Problem description —
Would you transcribe the line that holds "Image resolution: width=1051", plus every line beneath it through the end of the data, exactly and with nothing added?

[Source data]
######

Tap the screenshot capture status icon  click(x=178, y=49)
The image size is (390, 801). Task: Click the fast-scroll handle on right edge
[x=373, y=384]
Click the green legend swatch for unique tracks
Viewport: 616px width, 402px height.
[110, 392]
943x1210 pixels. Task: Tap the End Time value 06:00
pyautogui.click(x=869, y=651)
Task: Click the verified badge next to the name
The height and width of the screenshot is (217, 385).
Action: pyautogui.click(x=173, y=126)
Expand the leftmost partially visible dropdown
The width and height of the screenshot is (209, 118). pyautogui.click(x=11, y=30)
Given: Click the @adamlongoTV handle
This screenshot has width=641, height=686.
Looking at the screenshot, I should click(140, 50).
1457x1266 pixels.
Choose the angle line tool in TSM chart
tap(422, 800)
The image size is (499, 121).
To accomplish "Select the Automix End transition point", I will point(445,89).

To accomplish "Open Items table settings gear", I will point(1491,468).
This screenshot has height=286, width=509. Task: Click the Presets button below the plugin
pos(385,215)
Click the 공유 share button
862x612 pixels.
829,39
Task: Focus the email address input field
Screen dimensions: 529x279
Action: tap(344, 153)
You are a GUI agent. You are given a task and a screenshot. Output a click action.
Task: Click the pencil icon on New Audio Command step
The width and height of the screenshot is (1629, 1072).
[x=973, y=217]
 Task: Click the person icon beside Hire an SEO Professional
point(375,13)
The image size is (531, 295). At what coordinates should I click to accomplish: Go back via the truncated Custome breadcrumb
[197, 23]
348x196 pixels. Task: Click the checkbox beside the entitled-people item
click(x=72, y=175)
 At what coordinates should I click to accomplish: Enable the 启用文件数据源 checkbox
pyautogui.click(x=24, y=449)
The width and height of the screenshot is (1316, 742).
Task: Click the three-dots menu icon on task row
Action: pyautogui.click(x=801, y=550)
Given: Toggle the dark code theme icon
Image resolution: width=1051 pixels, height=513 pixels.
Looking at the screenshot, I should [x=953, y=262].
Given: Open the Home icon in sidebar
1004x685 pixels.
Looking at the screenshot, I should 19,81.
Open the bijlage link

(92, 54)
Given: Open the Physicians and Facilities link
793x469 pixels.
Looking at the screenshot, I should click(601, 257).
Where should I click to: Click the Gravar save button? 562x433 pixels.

######

Your solution —
Image resolution: width=1051 pixels, height=513 pixels.
Looking at the screenshot, I should [x=953, y=262].
Given: Open the Home icon in sidebar
1004x685 pixels.
Looking at the screenshot, I should 19,81.
Open the bijlage link

(92, 54)
Given: Open the Physicians and Facilities link
793x469 pixels.
Looking at the screenshot, I should click(601, 257).
Where should I click to: Click the Gravar save button? 562x433 pixels.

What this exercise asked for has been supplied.